The body – which was white as marble – was rushed to the now-defunct Christman Mortuary. She was estimated to be in her 30s and was so well-preserved that her fat had turned into a soap-like substance. She had saponified, which means the cold stopped the decomposition and the salts in the water had sporadically penetrated the fatty tissues. “There was no real smell or decay,” recalled a medical student at the time. The autopsy concluded that the woman had been beaten and strangled to death. Following her death, she was hogtied with ropes, weighed down with rocks and thrown into the ice-cold lake. Thankfully, however, the rope rotted away and the saponification made the body unusually light, thus it floated up to the surface, ready to be found. The pathologist estimated that she had been submerged in the lake for almost three years.
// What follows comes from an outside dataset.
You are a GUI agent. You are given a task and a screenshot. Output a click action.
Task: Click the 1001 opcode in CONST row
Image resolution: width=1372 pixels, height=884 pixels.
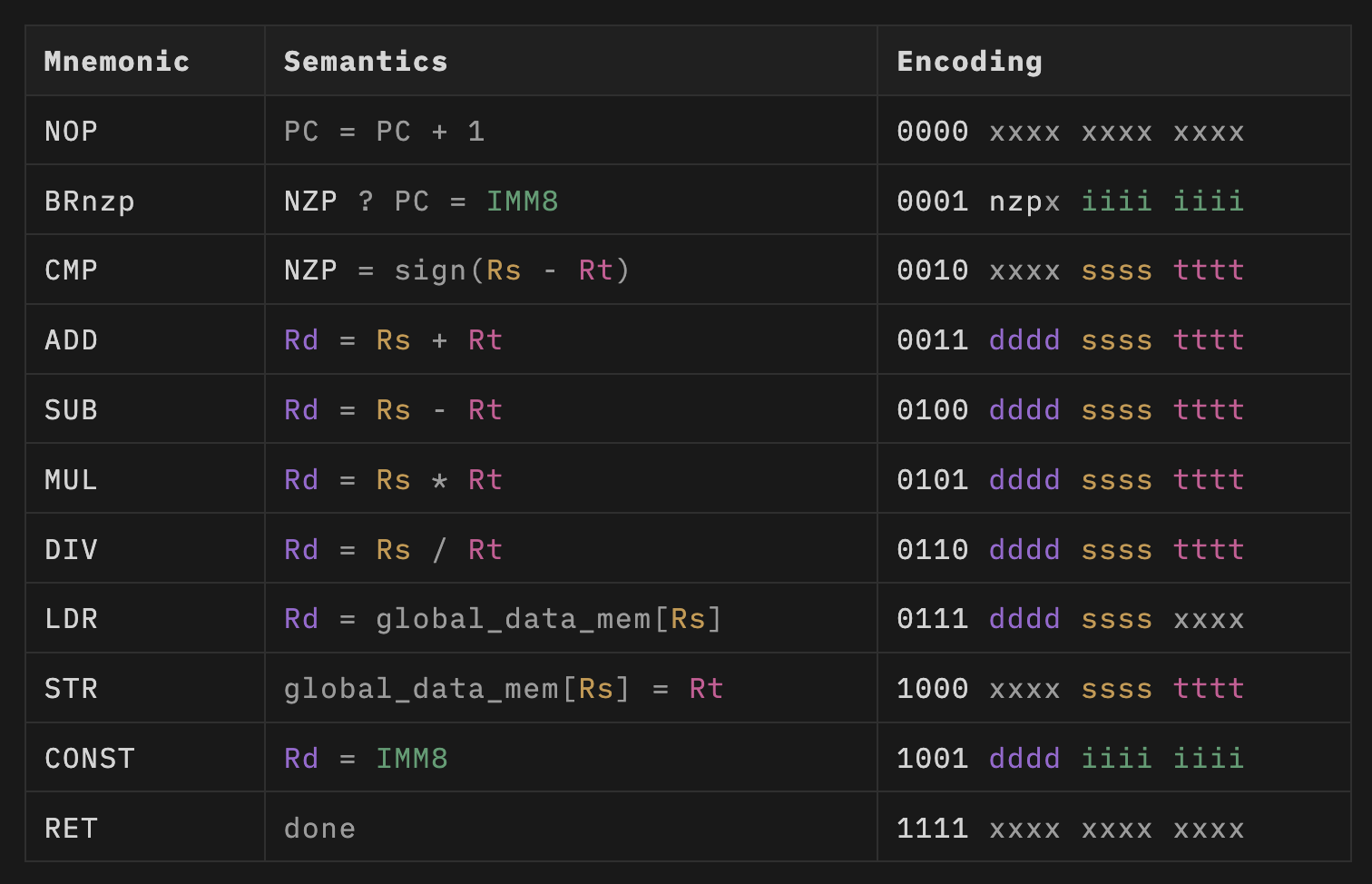932,759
The body was the first ever to be found floating in Lake Crecent, so the victim soon became sensationally known as “The Lady of the Lake.”And now, police now had the daunting task of identifying her. As they conducted their investigation, the unidentified woman was buried in a potter’s field near Port Angeles. The initial theory was that the woman was Marion Frances Steffens of Chicago, who had disappeared in the Olympic National Park wilderness in September of 1939. The clothing on the victim matched the description of that worn by Steffens when she vanished. This identification was quickly ruled out, however, as Steffens had suffered a fractured neck vertebra yet the Lady of the Lake had no evidence of such injury.
It would take 14 months before her identity became known. It was her dentistry that revealed her identity. In her mouth was a six-tooth bridge made of beaten gold. Pictures of the unique bridge were circulated around more than 5,000 dentists. A dentist in Faulkton, S.D. recognised it immediately and identified the unknown woman: 38-year-old waitress at Lake Crescent Tavern, Hallie Illingworth. Her body was exhumed and identification was made. Hallie was last seen on the 22nd of December, 1937. She had gone back home to her apartment to await the return of her husband, Monty Illingworth, who had been at a party in Port Townsend. Monty was a nasty drunk and investigators soon announced that he was the lead suspect in Hallie’s murder. He was eventually tracked down living with another woman in Long Beach, California, and arrested.
Monty told investigators that he had obtained an interlocutory divorce decree and that he had last seen Hallie was around Christmas time of 1937.2 According to records, Monty and Hallie had been married in Seattle in June, 1936, and that she was a divorcee whose maiden name was Latham. Those who knew the couple said they often quarrelled over alcohol and affairs. During one altercation, police were called to break it up and Hallie often showed up to work with a myriad of bruises.
During his murder trial, Monty contradicted his earlier statements and claimed he had last seen Hallie on the 22nd of December, 1937. He insisted Hallie had gone to work as usual that morning but later on when she came home, she said they got into another endless argument. According to Monty, he left the apartment and went downtown. When he came home, he claimed that Hallie was gone and that he never saw her again. He told the court that he was certain she had just left him. The topic of abuse came up often in the trial and Monty confessed that it was the norm for the couple to get in to physical altercations. “I struck Hallie – she also struck me. I never beat her up… I did not kill Hallie,” he said. At one point in the trial, the prosecutor asked Monty why he hated Hallie. Monty denied he hated her to which the prosecution replied: “Then why did you beat her so?” The prosecution put forward the theory that Monty had strangled his wife at some point between 3AM and 6AM before placing her body in the trunk of his sedan and driving to Crescent Lake to dispose of her.
Ultimately, Monty was tied to the murder by the rope used to bind Hallie. Earl F. Enos, manager of the Port Angeles Distributing Co., which had employed Monty, took to the stand to identify the rope as one he had lent to Monty who never returned it. Monty was convicted of second-degree murder and sentenced to life imprisonment in the Washington State Penitentiary. After serving just nine years behind bars, Monty Illingham was paroled and returned to California to live until his death in 1975.